* [Document segment]
◇ ◇ ◇

Last Update: January 24, 2014
Cedar Point in the late 1980’s began to turn into THE premier park for thrill seekers. Adding coasters such as Corkscrew as the first triple inverting coaster, Gemini as the world's tallest and fastest racing coaster (at that time), Avalanche Run (now Disaster Transport) as Ohio’s first bobsled coaster, Iron Dragon as Ohio’s only suspended coaster (at that time), followed by Magnum XL 200 being the first hyper coaster and the second coaster to top the 200 foot barrier, and lastly, a re-theme of Avalanche Run into Disaster Transport.
In 1990, Cedar Point seemed to be lacking in only one major area--a colossal wooden coaster. The only wooden coaster at that time was Blue Streak, until Cedar Point contacted the Dinn Corporation to build a wooden coaster. The Dinn Corporation is known in the industry for designing world class wooden coasters such as Dorney Park’s defunct wooden coaster Hercules and Six Flags America's Wild One, originally Giant Coaster at Paragon Park.

◇ ◇ ◇

* [Provided material]
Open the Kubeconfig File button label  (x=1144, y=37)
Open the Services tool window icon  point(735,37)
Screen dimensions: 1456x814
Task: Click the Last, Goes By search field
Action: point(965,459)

◇ ◇ ◇

* [Activity list]
1 > In the Cedar Point passage, which company did Cedar Point contact to build a wooden coaster?
2 > Print the Cedar Point passage word for word between "In 1990, Cedar" and "at Paragon Park.", inclusive.

* [Exercise solutions]
1 > The Dinn Corporation

2 >
In 1990, Cedar Point seemed to be lacking in only one major area--a colossal wooden coaster. The only wooden coaster at that time was Blue Streak, until Cedar Point contacted the Dinn Corporation to build a wooden coaster. The Dinn Corporation is known in the industry for designing world class wooden coasters such as Dorney Park’s defunct wooden coaster Hercules and Six Flags America's Wild One, originally Giant Coaster at Paragon Park.